Our journey took on a sense of urgency. I wasn’t sure which end of my body planned to protest next. I couldn’t stop shivering. The driving rain didn’t help. We trudged up the hill on a path that got increasingly narrow. Soon it was no more than eight inches wide. Eight inches of treacherous slipperiness. My pretty, impractical shoes weren’t helping.
‘Here, Han, this’ll keep you steady.’ Sam handed me a big stick. ‘Use it like a ski pole.’
I couldn’t ski either. I bet Lara had giant slalom medals. ‘Thanks.’ At least we were cresting the hill. In fact, the path down was pretty steep. And still narrow. And carved into the side of the hill high above the valley floor.
‘Watch out there,’ Phaivanh called over his fit, retreating shoulder. ‘There’s a little slide.’
‘Here, Hannah, wait.’ Sam shimmied past me as I hugged the cliff face. Even in a life-threatening situation, the feel of his body as he slid past was hot. ‘Let me go down first. Then I’ll be able to help you.’
He meant catch me. Lara descended acrobatically, and stood with Phaivanh, waiting for the afternoon’s entertainment to begin.
What little traction my shoes once had was lost along with my dignity at the first muddy puddle. Tentatively I placed a foot on the sledge-run that was the only route to a toilet. Cartoon-like, my feet began to spin.
‘Oof!’ I landed on my back in a bath of potter’s clay. To add insult to injury I slid at least ten feet in this position.
‘Hannah! Are you okay?’ Sam struggled to get back up the hill to my prone body.
‘Do I look okay?!’ My underpants had just collected a quart of mud.
‘Are you hurt?’
‘Just my pride. Uh-oh. Bleurgh.’
He wore the same expression that children did when faced with a plate of Brussels sprouts. ‘We have to get you to the doctor. I’m afraid this is serious.’ He smoothed my matted hair away from my vomit-flecked face. ‘I don’t want anything to happen to you. I don’t know what I’d do.’ He stared at me with a funny expression. Suddenly he broke eye contact. ‘I don’t know what I’d do.’

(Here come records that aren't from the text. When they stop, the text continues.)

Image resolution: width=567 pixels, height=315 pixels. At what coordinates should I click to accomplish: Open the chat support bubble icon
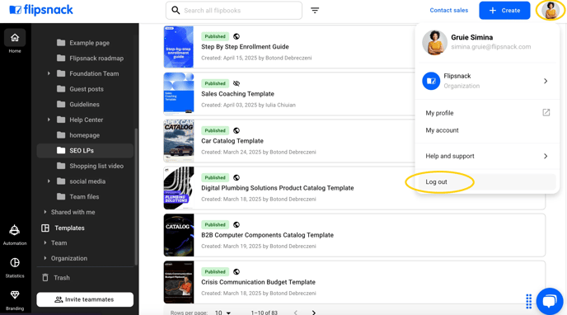549,301
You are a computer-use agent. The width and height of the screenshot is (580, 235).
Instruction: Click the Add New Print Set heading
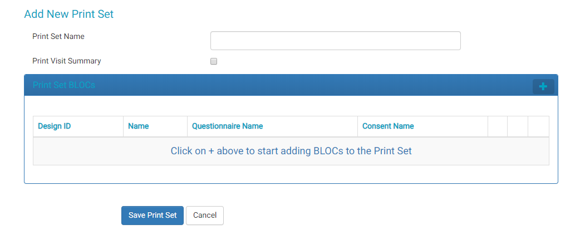(69, 14)
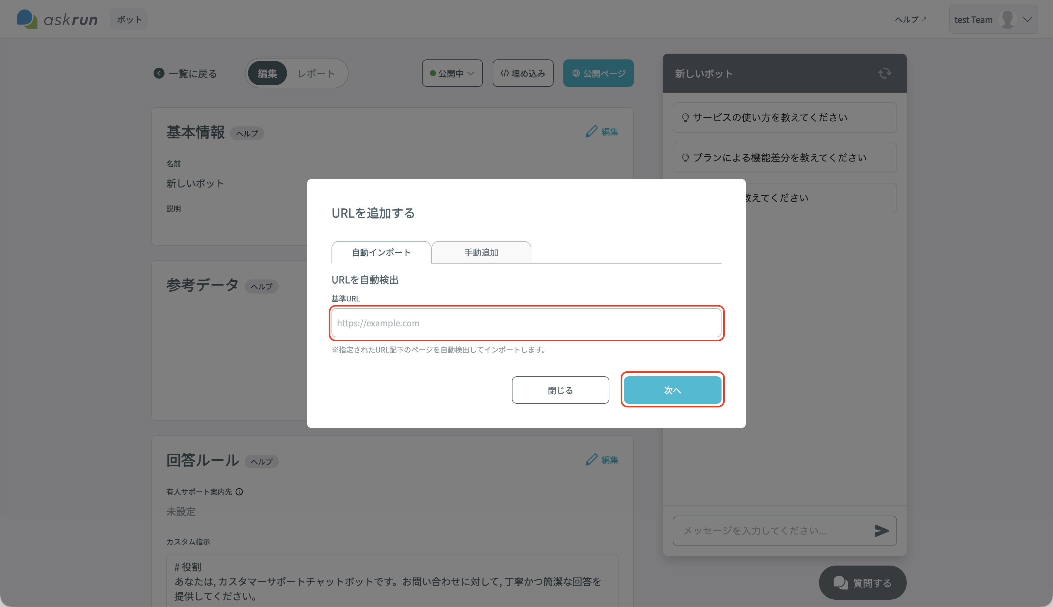Switch to the 手動追加 tab
The height and width of the screenshot is (607, 1053).
point(481,252)

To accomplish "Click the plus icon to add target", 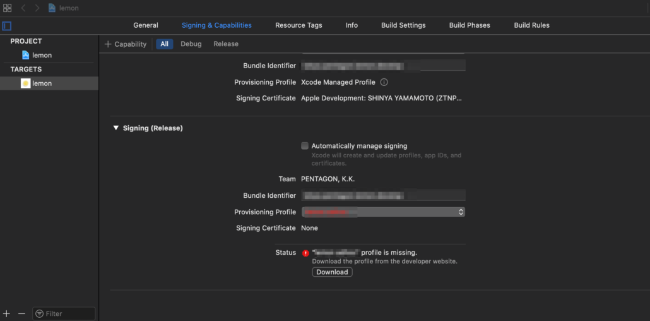I will (6, 313).
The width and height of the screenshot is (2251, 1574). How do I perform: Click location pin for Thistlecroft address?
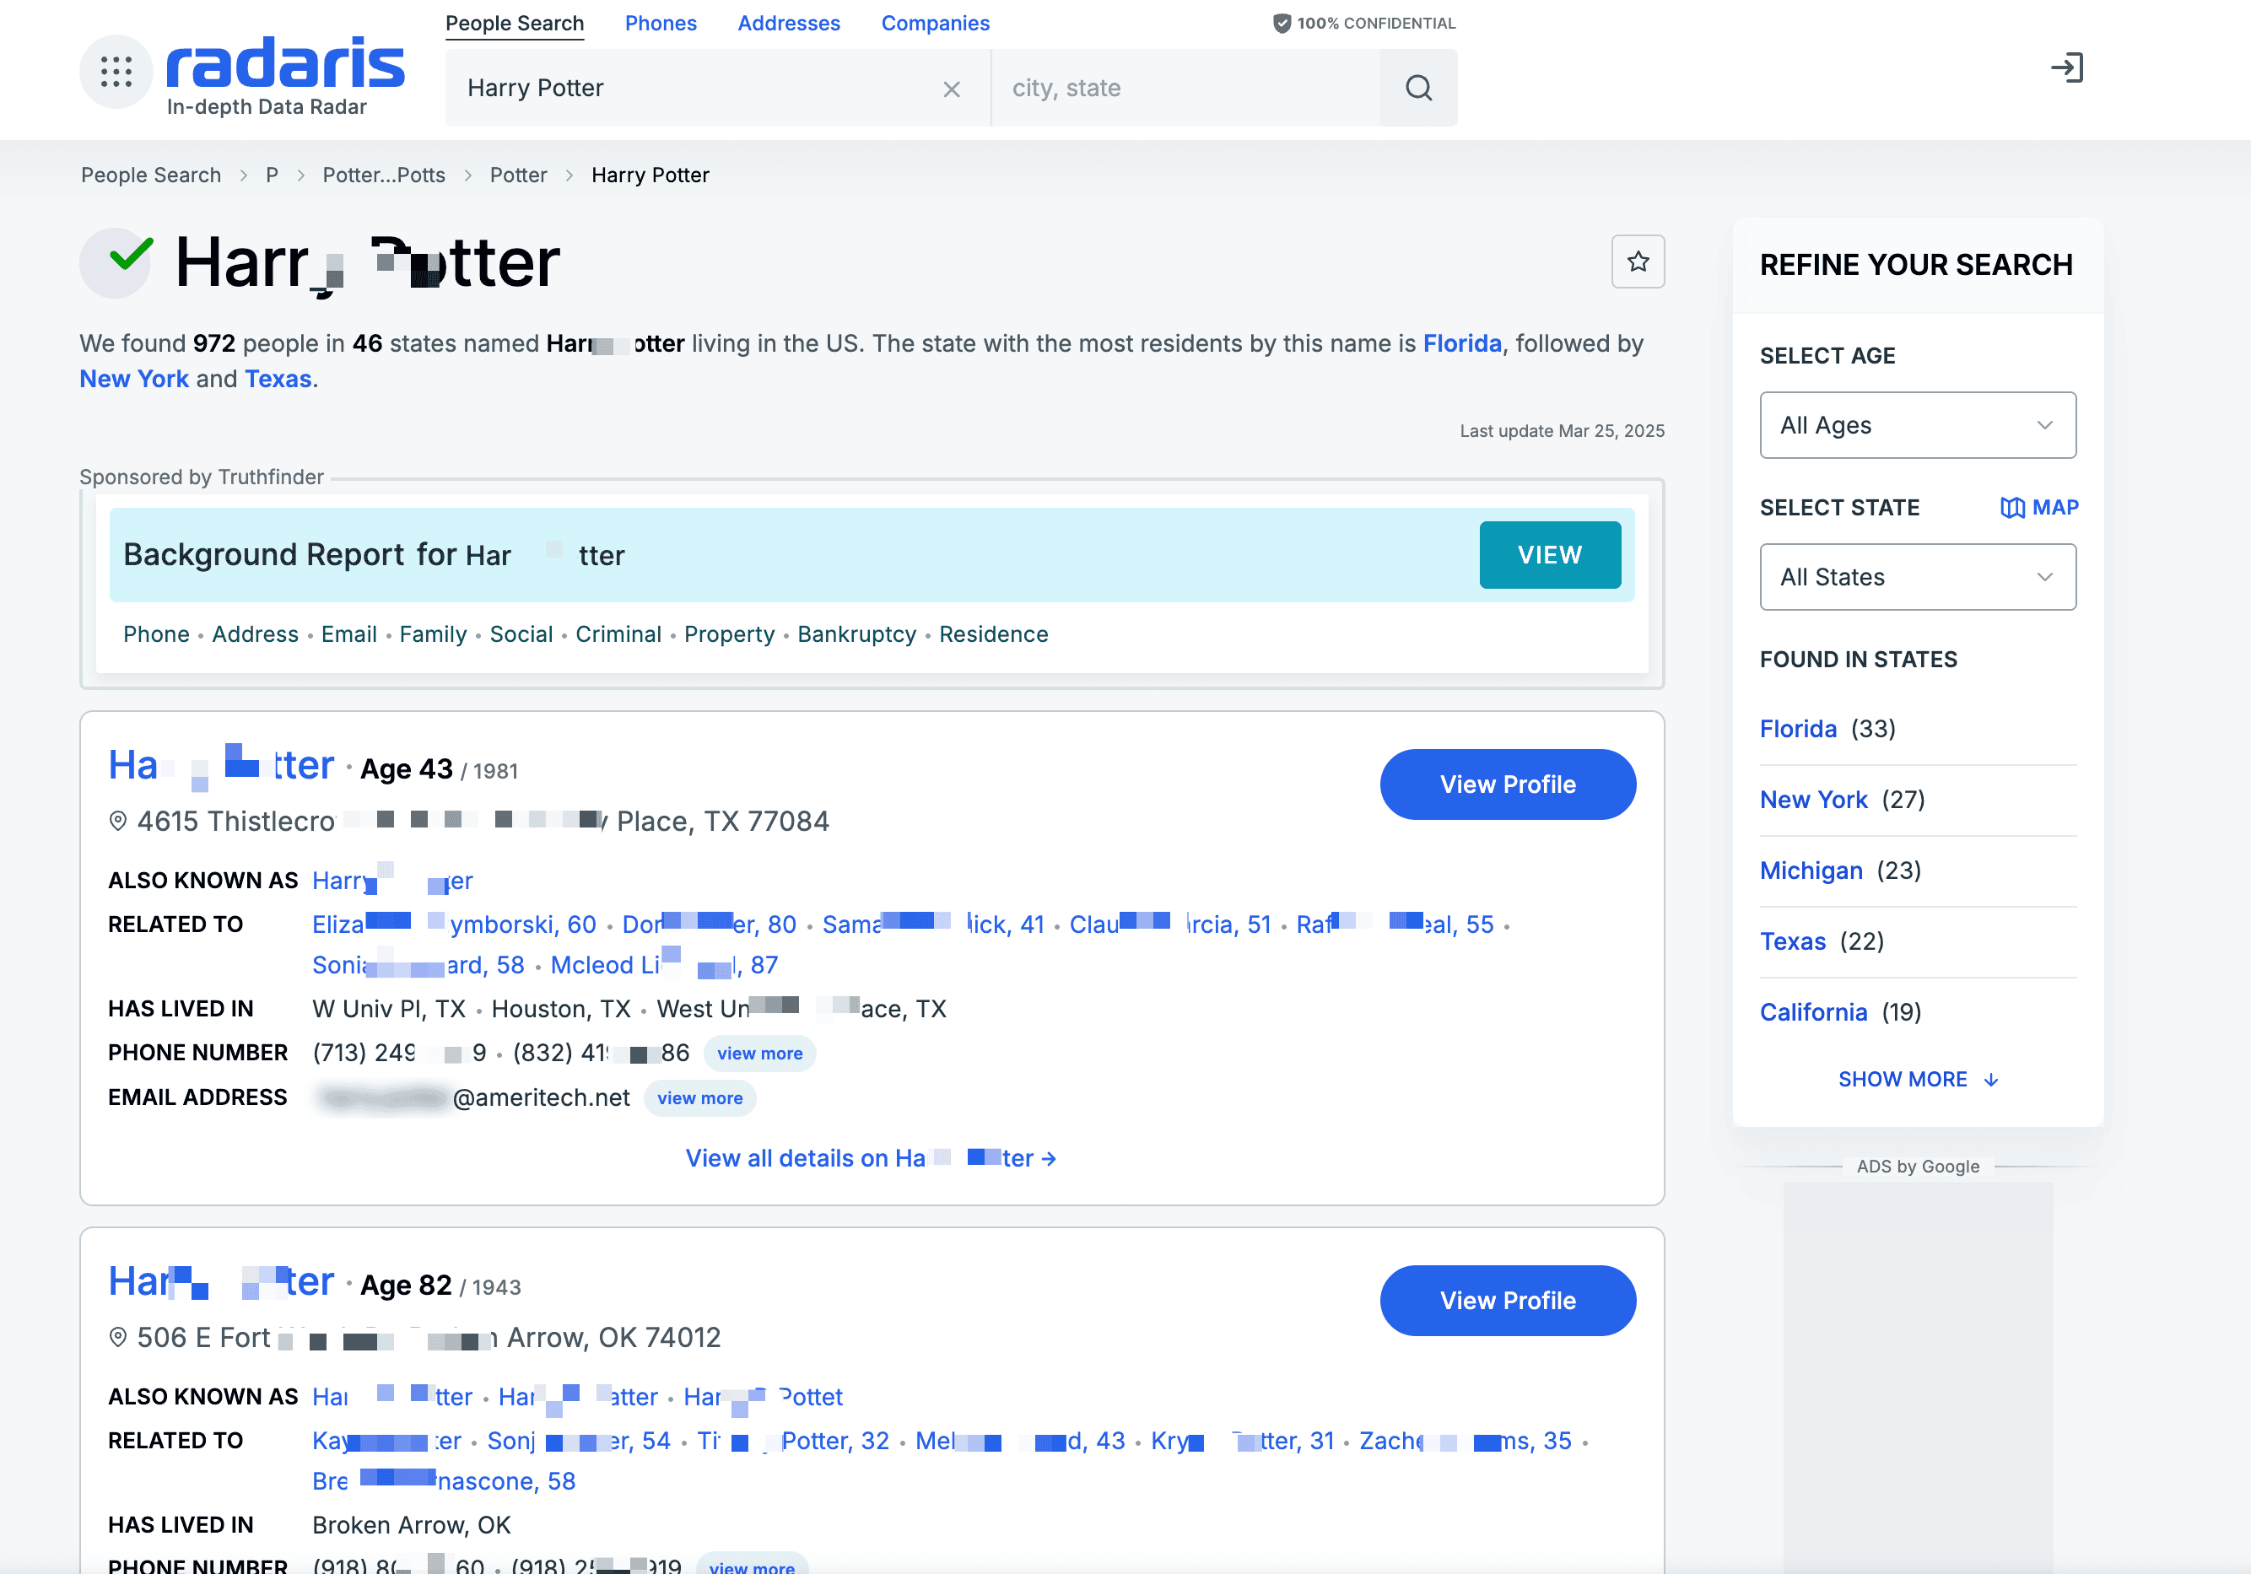click(x=118, y=821)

‘I’ll be okay, Sam. I’m sure I will. Don’t worry.’
‘Well, I am worried. What if– Hannah, you’re important to me. You’re very important to me.’

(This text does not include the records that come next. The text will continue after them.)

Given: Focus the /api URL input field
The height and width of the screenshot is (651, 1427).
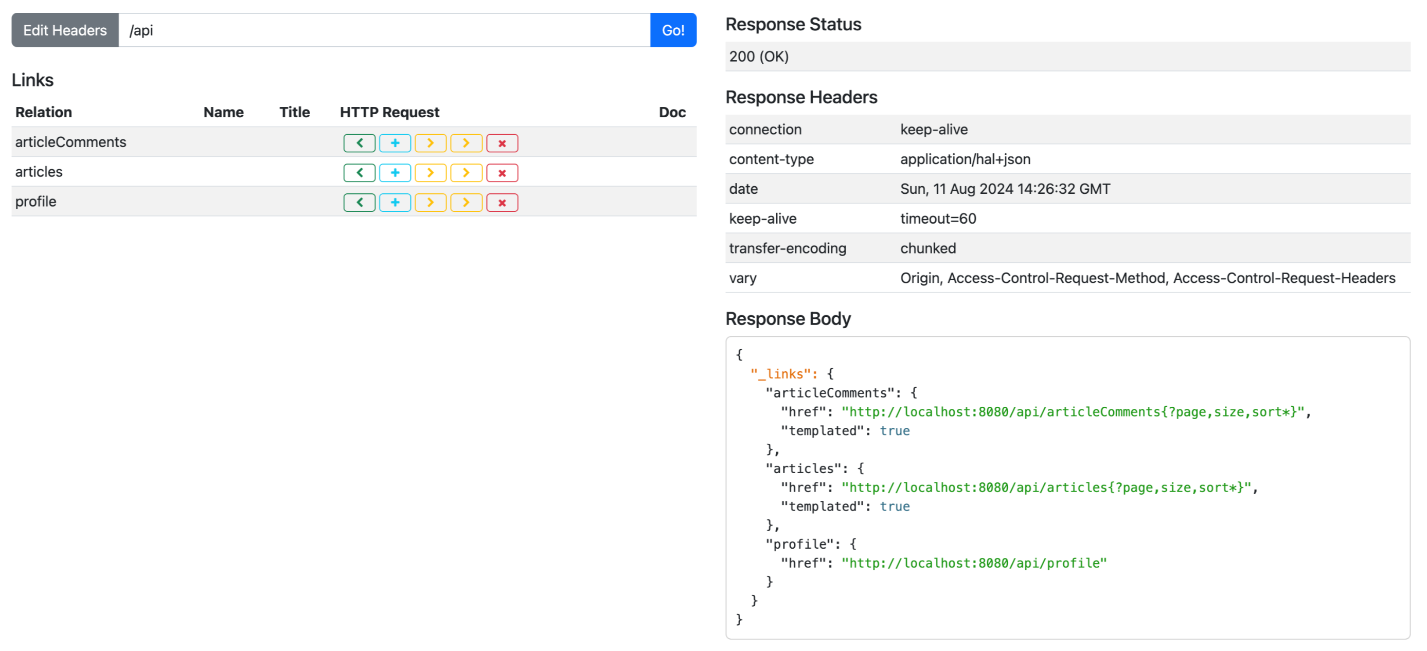Looking at the screenshot, I should (383, 30).
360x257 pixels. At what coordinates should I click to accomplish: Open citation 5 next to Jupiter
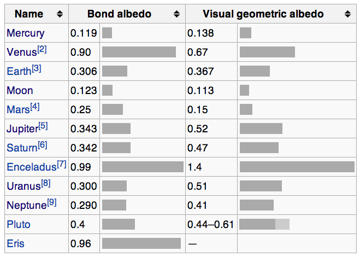click(x=43, y=126)
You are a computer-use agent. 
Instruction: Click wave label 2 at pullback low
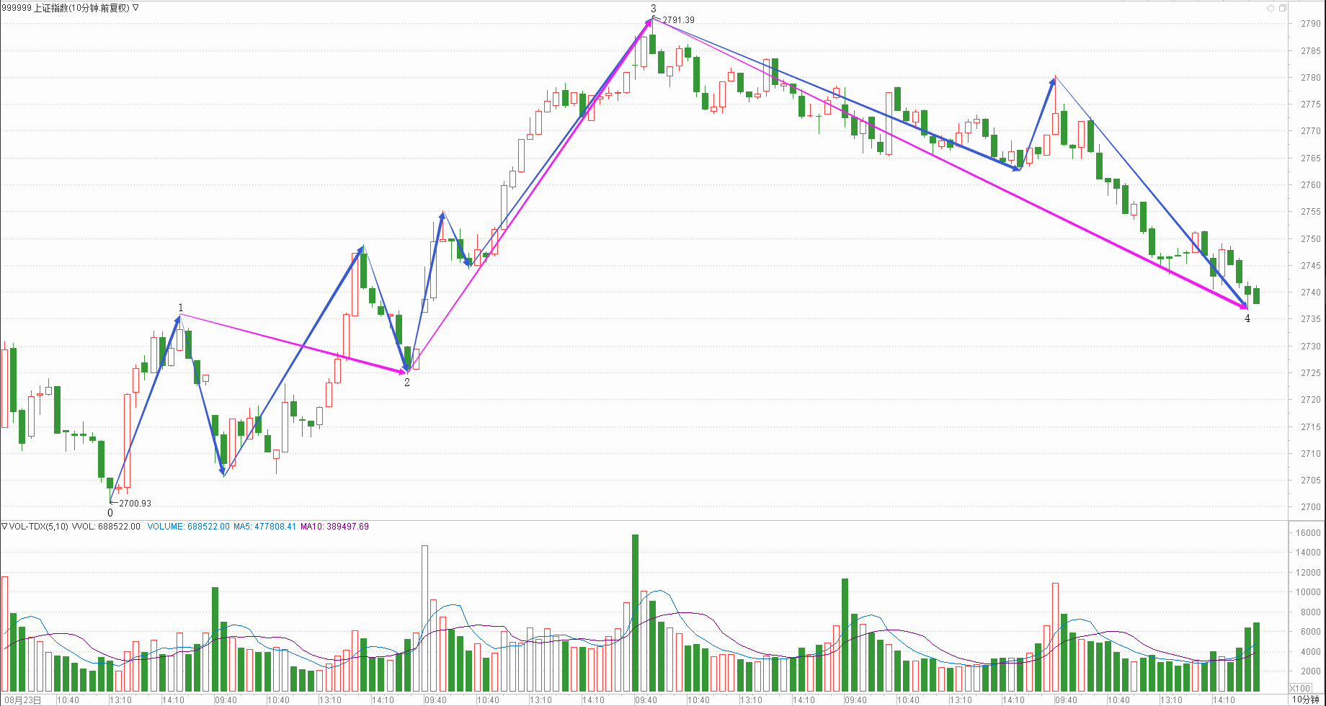[407, 383]
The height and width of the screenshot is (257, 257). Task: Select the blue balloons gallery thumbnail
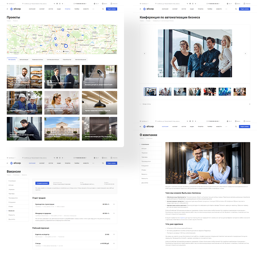coord(225,92)
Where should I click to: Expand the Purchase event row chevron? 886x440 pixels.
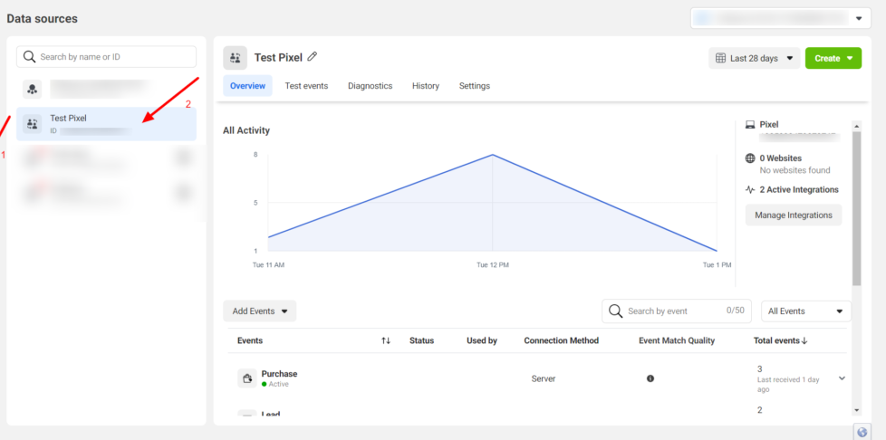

He was telling me that he loved me. There, in the rain, when I’d just been sick on myself. Lara wasn’t a threat at all. ‘I understand. I feel the same way. And I can’t wait to start our life together in Hong Kong.’
Suddenly he looked away.
‘What? What is it?’
He helped me to my feet. ‘Here, let me hold you. No, go on my other side.’ He put himself between me and the abyss at the edge of the path. ‘It’s just that… I have to be away from Hong Kong for a few weeks.’